**RAW DATA**
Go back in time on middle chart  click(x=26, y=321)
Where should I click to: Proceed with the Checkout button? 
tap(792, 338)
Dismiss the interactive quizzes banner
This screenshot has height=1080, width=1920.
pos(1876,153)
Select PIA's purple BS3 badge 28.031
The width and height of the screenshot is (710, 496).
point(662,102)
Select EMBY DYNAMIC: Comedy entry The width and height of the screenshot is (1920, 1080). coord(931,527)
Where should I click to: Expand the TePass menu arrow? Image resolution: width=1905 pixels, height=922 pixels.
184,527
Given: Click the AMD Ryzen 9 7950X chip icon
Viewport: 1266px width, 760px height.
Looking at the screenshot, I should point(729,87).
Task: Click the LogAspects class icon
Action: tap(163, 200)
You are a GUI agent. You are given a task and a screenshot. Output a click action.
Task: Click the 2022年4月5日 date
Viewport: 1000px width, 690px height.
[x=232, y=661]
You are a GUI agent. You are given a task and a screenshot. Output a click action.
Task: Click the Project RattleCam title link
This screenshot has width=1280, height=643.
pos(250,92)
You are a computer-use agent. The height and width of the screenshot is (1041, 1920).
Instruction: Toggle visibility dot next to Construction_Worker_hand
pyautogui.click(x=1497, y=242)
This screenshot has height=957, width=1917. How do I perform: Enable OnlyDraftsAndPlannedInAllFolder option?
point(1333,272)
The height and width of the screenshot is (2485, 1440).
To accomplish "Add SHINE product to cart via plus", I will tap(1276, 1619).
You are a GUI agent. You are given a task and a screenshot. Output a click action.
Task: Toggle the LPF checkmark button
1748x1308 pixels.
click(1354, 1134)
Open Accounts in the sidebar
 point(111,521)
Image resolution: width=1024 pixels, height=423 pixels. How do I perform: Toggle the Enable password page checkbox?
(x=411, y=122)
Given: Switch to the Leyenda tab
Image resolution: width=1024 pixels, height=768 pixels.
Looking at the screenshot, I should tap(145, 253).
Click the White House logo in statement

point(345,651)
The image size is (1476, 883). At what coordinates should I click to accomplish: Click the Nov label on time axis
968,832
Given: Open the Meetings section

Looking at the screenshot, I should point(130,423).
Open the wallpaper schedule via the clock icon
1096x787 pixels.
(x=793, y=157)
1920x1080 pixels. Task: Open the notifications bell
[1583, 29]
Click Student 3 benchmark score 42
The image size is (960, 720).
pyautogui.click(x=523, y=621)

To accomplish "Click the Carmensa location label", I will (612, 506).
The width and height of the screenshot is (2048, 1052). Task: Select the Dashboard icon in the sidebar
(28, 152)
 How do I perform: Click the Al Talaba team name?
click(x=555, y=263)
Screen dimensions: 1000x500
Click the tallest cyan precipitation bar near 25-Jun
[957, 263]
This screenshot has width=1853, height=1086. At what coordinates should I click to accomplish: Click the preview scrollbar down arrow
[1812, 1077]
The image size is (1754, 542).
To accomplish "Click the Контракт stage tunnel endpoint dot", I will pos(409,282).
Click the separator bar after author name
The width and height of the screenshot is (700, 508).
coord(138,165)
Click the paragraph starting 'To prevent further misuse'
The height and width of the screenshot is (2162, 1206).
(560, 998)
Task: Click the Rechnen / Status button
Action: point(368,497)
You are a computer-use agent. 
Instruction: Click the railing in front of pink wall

**OBJECTIVE**
Convert the lines above into a JSON list of strings, one string per line, leaving out blank lines.

**SOLVED EXERCISE**
[
  "Go back in time on middle chart  click(x=26, y=321)",
  "Where should I click to: Proceed with the Checkout button? ",
  "tap(792, 338)",
  "Dismiss the interactive quizzes banner",
  "This screenshot has height=1080, width=1920.",
  "pos(1876,153)",
  "Select PIA's purple BS3 badge 28.031",
  "The width and height of the screenshot is (710, 496).",
  "point(662,102)",
  "Select EMBY DYNAMIC: Comedy entry The width and height of the screenshot is (1920, 1080). coord(931,527)",
  "Where should I click to: Expand the TePass menu arrow? Image resolution: width=1905 pixels, height=922 pixels.",
  "184,527",
  "Given: Click the AMD Ryzen 9 7950X chip icon",
  "Viewport: 1266px width, 760px height.",
  "Looking at the screenshot, I should point(729,87).",
  "Task: Click the LogAspects class icon",
  "Action: tap(163, 200)",
  "You are a GUI agent. You are given a task and a screenshot. Output a click action.",
  "Task: Click the 2022年4月5日 date",
  "Viewport: 1000px width, 690px height.",
  "[x=232, y=661]",
  "You are a GUI agent. You are given a task and a screenshot. Output a click action.",
  "Task: Click the Project RattleCam title link",
  "This screenshot has width=1280, height=643.",
  "pos(250,92)",
  "You are a computer-use agent. The height and width of the screenshot is (1041, 1920).",
  "Instruction: Toggle visibility dot next to Construction_Worker_hand",
  "pyautogui.click(x=1497, y=242)",
  "This screenshot has height=957, width=1917. How do I perform: Enable OnlyDraftsAndPlannedInAllFolder option?",
  "point(1333,272)",
  "The height and width of the screenshot is (2485, 1440).",
  "To accomplish \"Add SHINE product to cart via plus\", I will tap(1276, 1619).",
  "You are a GUI agent. You are given a task and a screenshot. Output a click action.",
  "Task: Toggle the LPF checkmark button",
  "1748x1308 pixels.",
  "click(1354, 1134)",
  "Open Accounts in the sidebar",
  " point(111,521)",
  "Image resolution: width=1024 pixels, height=423 pixels. How do I perform: Toggle the Enable password page checkbox?",
  "(x=411, y=122)",
  "Given: Switch to the Leyenda tab",
  "Image resolution: width=1024 pixels, height=768 pixels.",
  "Looking at the screenshot, I should tap(145, 253).",
  "Click the White House logo in statement",
  "point(345,651)",
  "The image size is (1476, 883). At what coordinates should I click to accomplish: Click the Nov label on time axis",
  "968,832",
  "Given: Open the Meetings section",
  "Looking at the screenshot, I should point(130,423).",
  "Open the wallpaper schedule via the clock icon",
  "1096x787 pixels.",
  "(x=793, y=157)",
  "1920x1080 pixels. Task: Open the notifications bell",
  "[1583, 29]",
  "Click Student 3 benchmark score 42",
  "The image size is (960, 720).",
  "pyautogui.click(x=523, y=621)",
  "To accomplish \"Click the Carmensa location label\", I will (612, 506).",
  "The width and height of the screenshot is (2048, 1052). Task: Select the Dashboard icon in the sidebar",
  "(28, 152)",
  " How do I perform: Click the Al Talaba team name?",
  "click(x=555, y=263)",
  "Screen dimensions: 1000x500",
  "Click the tallest cyan precipitation bar near 25-Jun",
  "[957, 263]",
  "This screenshot has width=1853, height=1086. At what coordinates should I click to accomplish: Click the preview scrollbar down arrow",
  "[1812, 1077]",
  "The image size is (1754, 542).",
  "To accomplish \"Click the Контракт stage tunnel endpoint dot\", I will pos(409,282).",
  "Click the separator bar after author name",
  "The width and height of the screenshot is (700, 508).",
  "coord(138,165)",
  "Click the paragraph starting 'To prevent further misuse'",
  "The height and width of the screenshot is (2162, 1206).",
  "(560, 998)",
  "Task: Click the Rechnen / Status button",
  "Action: point(368,497)",
  "You are a computer-use agent. ",
  "Instruction: Click the railing in front of pink wall"
]